Greg Evans, Deadline: Through it all, Charley, Claudette and Tessa recall and reproduce the everyday and the milestones, the little arguments that turn vicious, the blossoming of new loves and friendships and their inevitable endings, the excitements of youth, the disappointments of middle age and the joys and sorrows that live in our memories. In the end, Morning Sun seems to console us, to remind us that interruptions are what shape our lives, and are the ghosts we will take with us.

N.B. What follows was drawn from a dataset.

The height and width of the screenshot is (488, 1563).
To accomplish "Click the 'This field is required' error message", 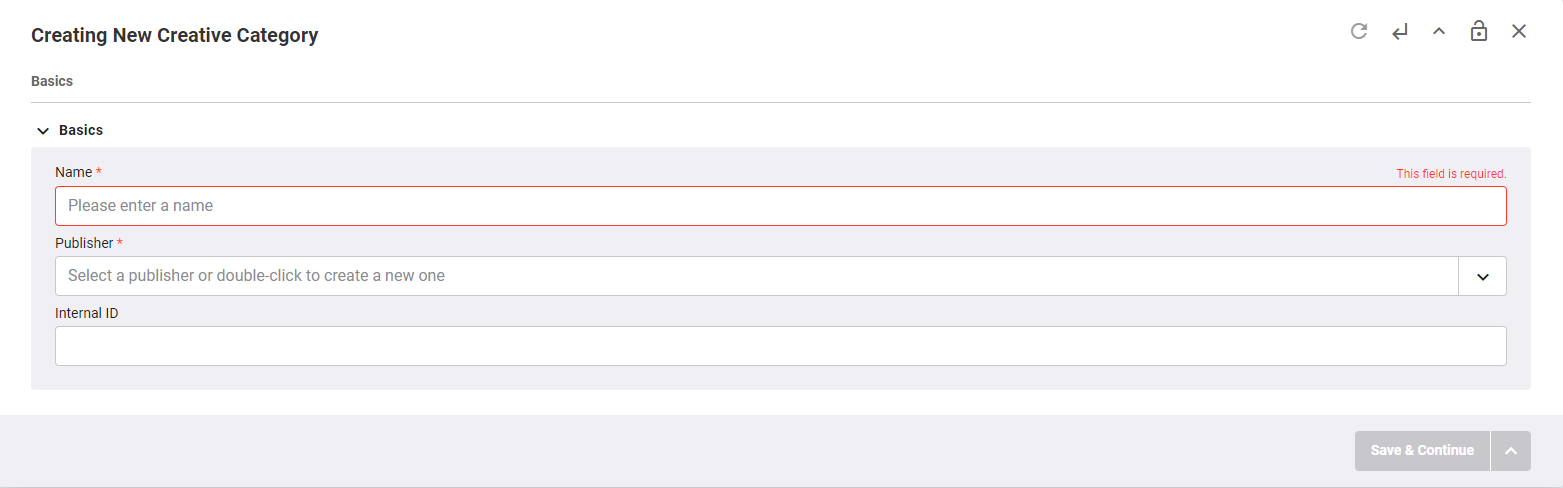I will (x=1451, y=174).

Robert Hofler, The Wrap: It’s a little early in the season to recycle ‘It’s a Wonderful Life,’ and yet that’s what Simon Stephens did with his new piece, ‘Morning Sun,’ which debuted Wednesday at MTC’s City Center Stage 1 No, the play does not take place over Christmas. And no one in “Morning Sun” can glimpse an alternate reality of their life. But that lovely angel Clarence Odbody, who keeps telling Jimmy Stewart’s distraught George Bailey what’s going to happen next in his life, is very much alive in the roles given to Blair Brown and Marin Ireland in Stephens’ soap opera.

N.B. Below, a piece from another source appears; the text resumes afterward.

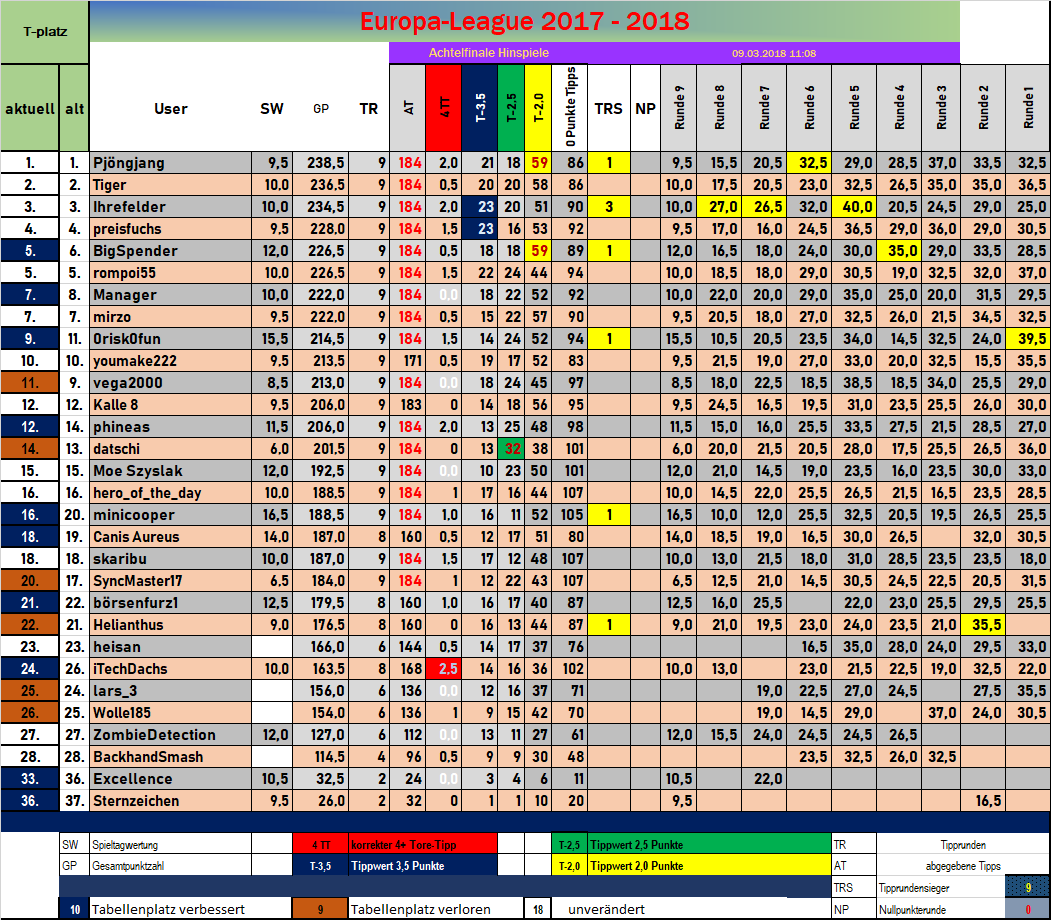
Task: Click the timestamp "09.03.2018 11:08"
Action: pos(773,53)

Marilyn Stasio, Variety: Falco has some emotionally searing moments that left me weak in the knees with admiration for the writing and the performance. It’s a shame, maybe even a tragedy, that neither the playwright nor his director, Lila Neugebauer, could maintain that emotional level throughout this drama about a woman so mundane she doesn’t even rate a name in the credits of the cast.

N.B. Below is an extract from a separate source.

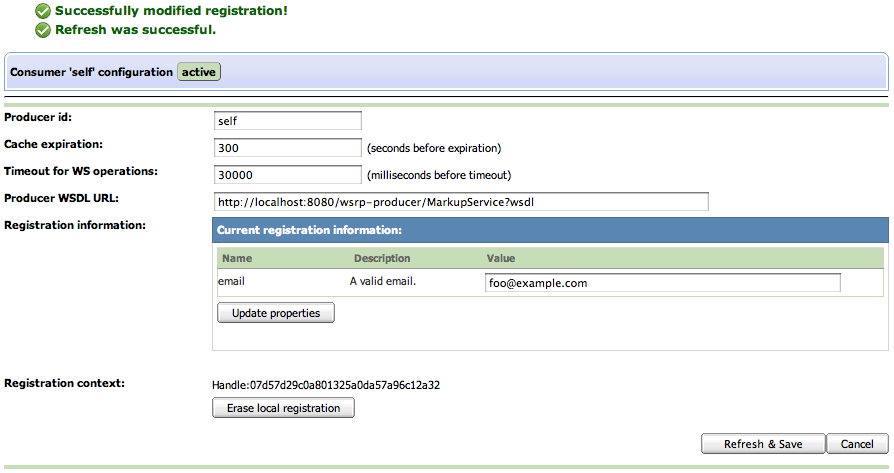Screen dimensions: 894x473
Task: Select the Timeout for WS operations field
Action: point(287,175)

Adam Feldman, Time Out: What’s Not to Love? Nothing, really, but ultimately there’s not too much meat on that bone. Morning Sun takes its title from Edward Hopper’s painting of the same name: “I like the strange expression on the woman’s face and I wonder…if her face is just a little frozen because she is gone somewhere in her head that she can never talk about,” a character says about it. ) as she nears her own death.(The image of a morning sun also rises twice elsewhere in the room, both times in connection with the loves of Charley’s life.)

Melissa Rose Bernardo, New York Stage Review: It’s a tricky business to reenact the story of your life, or that of your mother or grandmother. And it takes about a good five minutes for Morning Sun to find its groove. But once it’s done, it feels like flipping through a terrifically detailed and colorful photo album. Stephens (Bluebird, Heisenberg, The Curious Incident of the Dog in the Night-Time, Tony Award Winner for Best Play) is a top notch storyteller. And Falco, Brown and Ireland are all, as expected, wonderful – they really have a family-like bond; Lila Neugebauer (The Waverly Gallery), who knows how to handle a delicate family history, directs the staging. (You may remember Brown from the 2017 Atlantic production of Stephens’ On the Shore of the Wide World, which also focused on three generations; incidentally, that piece also took its title from a work by art – a poem by Keats – while Morning Sun is taken from, and in one scene vividly describes, the Hopper painting of the same name.)

Frank Scheck, New York Stage Review: Morning Sun by Simon Stephens demonstrates that it is possible for a piece to be both specific and annoyingly generic. The drama about three generations of women, having its world premiere at the Manhattan Theater Club, is filled with references to events, historical figures and places connected to New York City over the past half-century. We hear about Bobby Thomson’s historic home run, the Beatles playing at Shea Stadium, Valerie Solanis shooting Andy Warhol, the demolition of the old Penn Station and the assassination of John Lennon. You will find yourself mentally placing a bet on how long it will be before we hear about 9/11.

Juan A. Ramirez, Theater: “We learn to live with things,” teaches 2, and in most other plays a line like this would land with an obvious thump. But nothing in Stephens’ writing here is sentimental or amateurish, moving gracefully through a small web of lives, not particularly notable, but tenderly and lovingly rendered. It’s a quietly moving piece for which it’s hard to pinpoint the exact moment its narrative curtains open to the brilliance suggested by its title, but when it does, you’re glad to have opened the window.